Crimping tools aren’t necessarily adjusted properly from the factory, and even if they are, some leader and crimp combinations might be crimped too tightly if made with the factory setting. Adjust large crimping tools and test those connections. Small hand-crimping tools for 300-pound mono and smaller aren’t adjustable, but test those connections.
These Billfisher HC-18 heavy-duty crimpers adjust with one bolt and lock tight with another.
Loosen the locking bolt — closest to handle — with a 14mm or 9/16 wrench, then turn the smaller adjusting bolt to move the pivot-point of one jaw.
Tightening the adjusting bolt — closest to the jaws — (turning it clockwise) pushes the jaw pivot point farther from the tool handle, making the tool crimp more tightly.
Once adjusted, tighten the locking bolt.
Popular Soft-Touch Ultra-Light crimping tools pivot one jaw on an eccentric cam — much like a camshaft in a car. Turning that cam changes the pivot point of one side of the jaw, adjusting how tightly the jaws close.
Remove the setscrew that locks the tool-adjustment cam.
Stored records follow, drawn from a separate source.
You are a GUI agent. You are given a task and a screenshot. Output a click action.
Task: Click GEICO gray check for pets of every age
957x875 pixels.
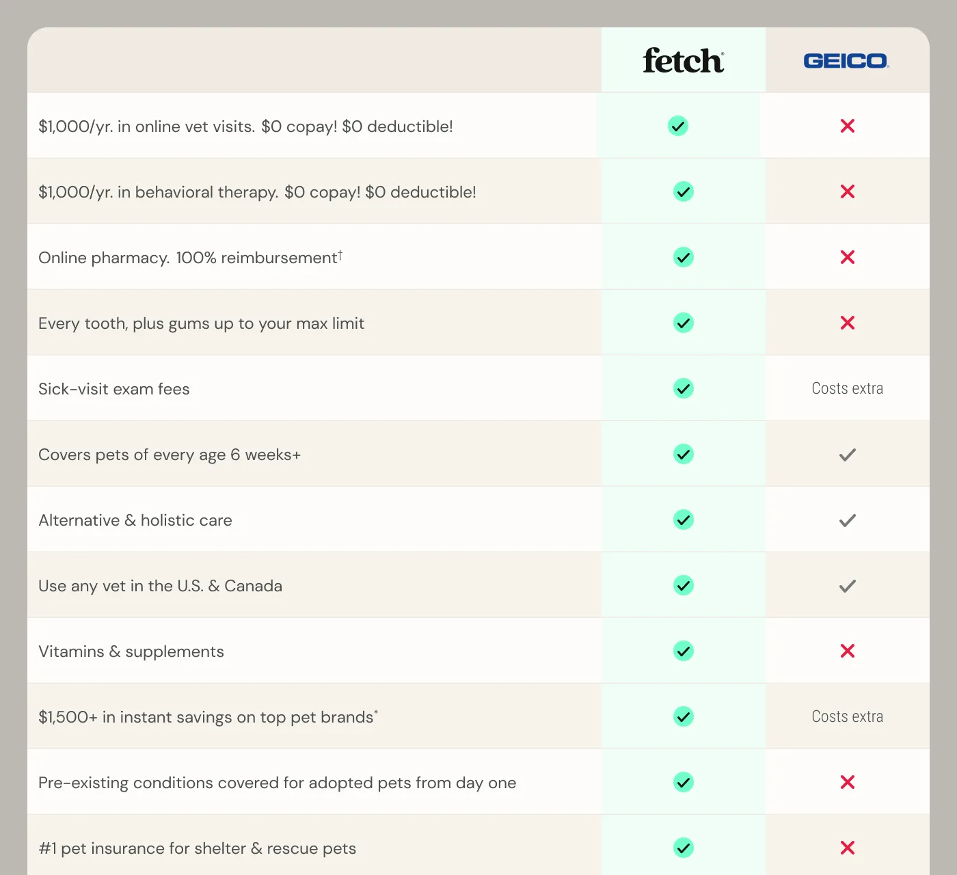tap(848, 455)
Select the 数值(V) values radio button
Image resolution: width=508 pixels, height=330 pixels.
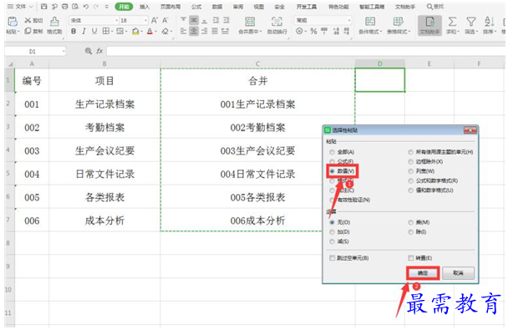coord(332,171)
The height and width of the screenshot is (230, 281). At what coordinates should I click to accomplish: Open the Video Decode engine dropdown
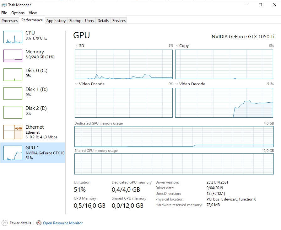coord(177,84)
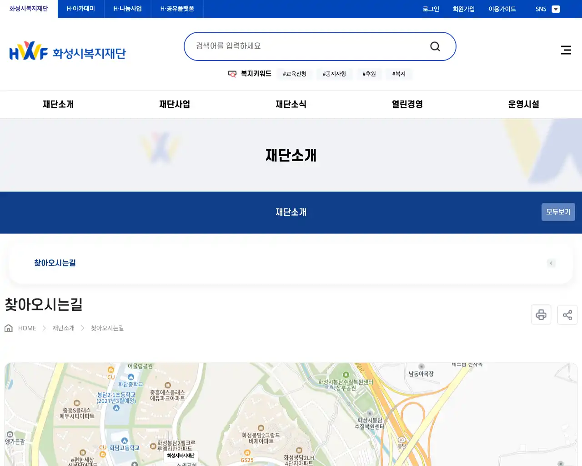This screenshot has height=466, width=582.
Task: Expand the 찾아오시는길 section chevron
Action: pyautogui.click(x=551, y=263)
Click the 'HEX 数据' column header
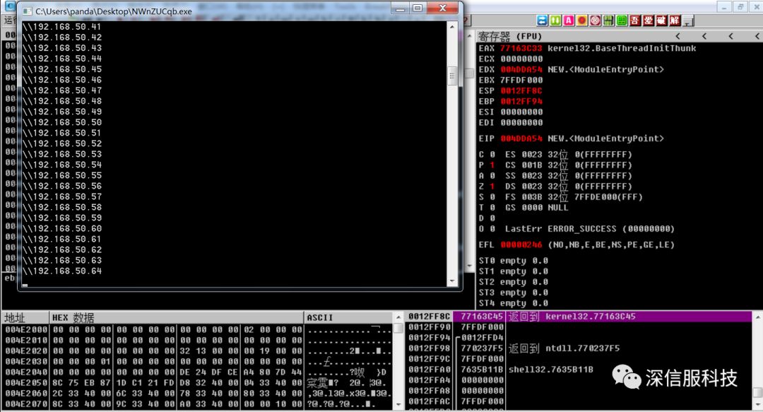 coord(73,317)
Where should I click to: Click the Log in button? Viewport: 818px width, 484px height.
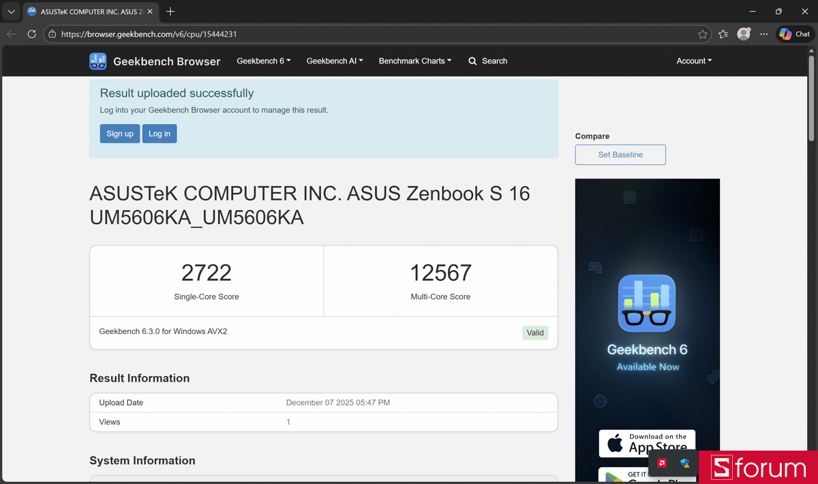tap(160, 134)
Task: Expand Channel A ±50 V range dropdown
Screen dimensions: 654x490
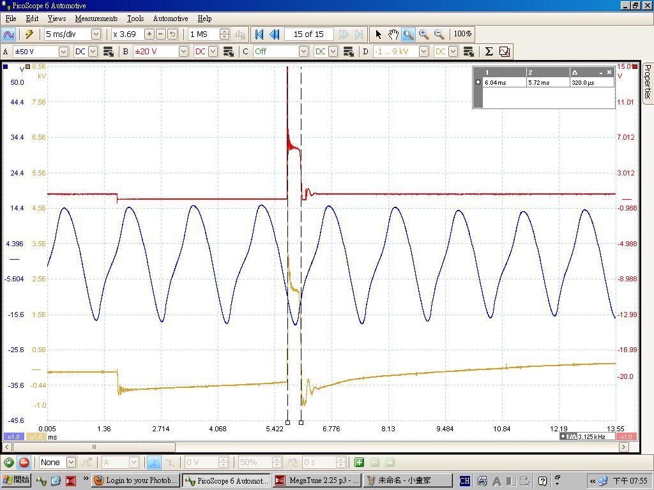Action: tap(63, 52)
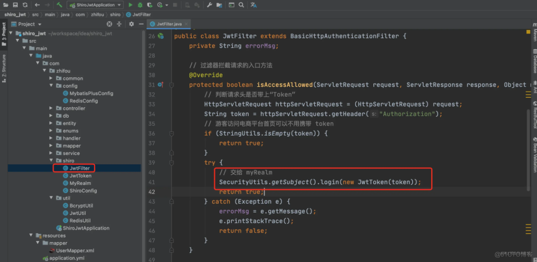Start debugging with the bug icon
Image resolution: width=537 pixels, height=262 pixels.
[x=140, y=5]
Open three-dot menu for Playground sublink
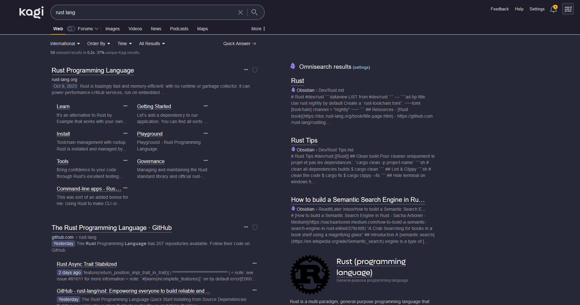The image size is (580, 305). click(x=206, y=133)
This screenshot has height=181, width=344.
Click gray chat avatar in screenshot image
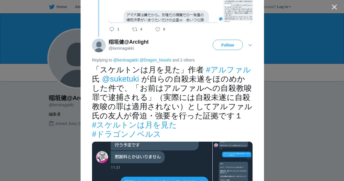pos(102,157)
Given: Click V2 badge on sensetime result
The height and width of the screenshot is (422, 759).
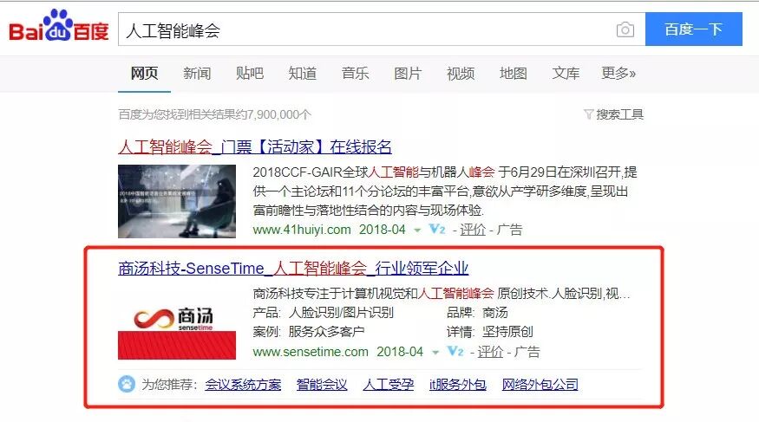Looking at the screenshot, I should tap(455, 352).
Lift the cam slightly and turning it counterclockwise to make the tool crimp more tightly or clockwise to make the tool crimp more loosely.
Replace the setscrew to lock the adjustment.
A few old tools still around but no longer produces have one locking bolt (middle cap screw) and two adjustment screws (top and bottom setscrews) to tighten or loosen the jaws.